Vi confesso però che, sebbene abbia amato e continui ad amare questo mestiere, non posso consigliare a nessun giovane di intraprenderlo oggi, perché credo che il giornalismo sia ormai al capolinea.
Il giornalismo non era al capolinea e non lo è ora (probabilmente qualcun altro lo aveva già dichiarato tale vent’anni prima di Montanelli, eccetera): ma quella riduttiva e letteraria idea del giornalismo che coincide quasi soltanto con l’andare per strada e lo scrivere, sì (“voglio scrivere” è ancora oggi il fattore motivante del 95% delle proposte di collaborazione che riceve il Post).
Avere ancora oggi quel “sogno” è rispettabile, ma somiglia a voler fare il poeta: è bello, basta avere chiare quali sono le probabilità di pubblicazione e di poterne vivere. Nel frattempo poi il mondo ha creato il cinema, e un sacco di opportunità nuove in quel campo, che è pure molto divertente e raggiunge le persone più della poesia.
Quella che segue è pure una cosa molto contemporanea, e rende invidiabile un tempo in cui un grande giornalista si poteva permettere di dire quale sia una delle principale funzioni del giornalismo (e di molti altri lavori, e vite), senza temere di essere accusato di superiorità, sprezzo, lontananza dal paese reale, e altre fesserie.
Noi avremo un giornalismo sempre peggiore perché sempre più in cerca di audience, sempre più in cerca di pubblicità e quindi sempre più portato ad assecondare i peggiori gusti del pubblico, invece di correggerli. Intendiamoci, il pubblico è sempre il nostro padrone, non si può prenderlo di petto ma lo si deve educare. Senza mostrarlo però, perché non c’è niente di peggio degli atteggiamenti da mentori.
Poi ci sono altri passaggi molto interessanti, e li vedrete da soli. Naturalmente, da studioso di “notizie che non lo erano”, ovvero del modello professionale e culturale di gran parte del giornalismo italiano, mi interessa molto questa chiara indicazione di Montanelli, che risponde perfettamente ai molti colleghi di Montanelli che assolvono le proprie sistematiche trascuratezze con la fuorviante domanda “ma voi non sbagliate mai?”.

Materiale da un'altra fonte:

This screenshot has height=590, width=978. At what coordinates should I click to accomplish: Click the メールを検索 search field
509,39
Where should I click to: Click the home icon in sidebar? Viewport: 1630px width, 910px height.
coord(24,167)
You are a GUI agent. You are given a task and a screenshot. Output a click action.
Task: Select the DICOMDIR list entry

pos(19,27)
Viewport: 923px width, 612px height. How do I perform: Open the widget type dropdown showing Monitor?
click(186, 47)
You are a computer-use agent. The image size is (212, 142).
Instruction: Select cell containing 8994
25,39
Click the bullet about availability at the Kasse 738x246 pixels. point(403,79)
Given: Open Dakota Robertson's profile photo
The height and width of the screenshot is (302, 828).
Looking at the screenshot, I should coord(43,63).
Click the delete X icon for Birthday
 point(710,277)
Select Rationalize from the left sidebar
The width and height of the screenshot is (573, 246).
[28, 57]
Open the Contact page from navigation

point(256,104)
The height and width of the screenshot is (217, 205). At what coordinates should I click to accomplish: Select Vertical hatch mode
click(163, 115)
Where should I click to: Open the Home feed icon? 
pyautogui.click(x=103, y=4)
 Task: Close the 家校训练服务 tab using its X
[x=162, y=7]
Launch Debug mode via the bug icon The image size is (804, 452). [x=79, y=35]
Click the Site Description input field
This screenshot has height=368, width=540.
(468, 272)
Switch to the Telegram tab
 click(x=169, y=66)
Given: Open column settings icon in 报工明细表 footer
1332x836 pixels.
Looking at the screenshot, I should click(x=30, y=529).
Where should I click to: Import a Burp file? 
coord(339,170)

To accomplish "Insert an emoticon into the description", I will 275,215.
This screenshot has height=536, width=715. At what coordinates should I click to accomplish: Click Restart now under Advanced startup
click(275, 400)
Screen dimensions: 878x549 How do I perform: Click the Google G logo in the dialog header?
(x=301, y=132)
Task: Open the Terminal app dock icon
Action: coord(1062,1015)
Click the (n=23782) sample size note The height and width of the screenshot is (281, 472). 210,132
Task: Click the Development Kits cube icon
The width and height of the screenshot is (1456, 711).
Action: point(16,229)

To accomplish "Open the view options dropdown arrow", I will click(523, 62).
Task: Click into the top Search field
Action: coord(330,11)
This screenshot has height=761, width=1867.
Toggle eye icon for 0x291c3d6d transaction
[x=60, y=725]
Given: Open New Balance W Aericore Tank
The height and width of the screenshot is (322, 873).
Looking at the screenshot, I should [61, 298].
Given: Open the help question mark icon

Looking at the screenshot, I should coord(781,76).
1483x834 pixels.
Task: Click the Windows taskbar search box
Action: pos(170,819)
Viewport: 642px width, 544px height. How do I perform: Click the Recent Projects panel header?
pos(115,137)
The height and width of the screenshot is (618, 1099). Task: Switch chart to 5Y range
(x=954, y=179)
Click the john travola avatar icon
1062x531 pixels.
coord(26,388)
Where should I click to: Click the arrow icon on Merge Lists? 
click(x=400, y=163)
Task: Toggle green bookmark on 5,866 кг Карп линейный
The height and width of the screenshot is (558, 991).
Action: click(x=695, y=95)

Il pubblico è uno strano animale, sembra uno che capisce poco ma si ricorda, e se vi giocate la sua fiducia siete perduti. Questa fiducia bisogna conquistarsela seriamente e faticosamente, giorno per giorno. Questo non ci mette al riparo dall’errore, ma impone l’obbligo di denunziare noi stessi, quando ci accorgiamo dell’errore.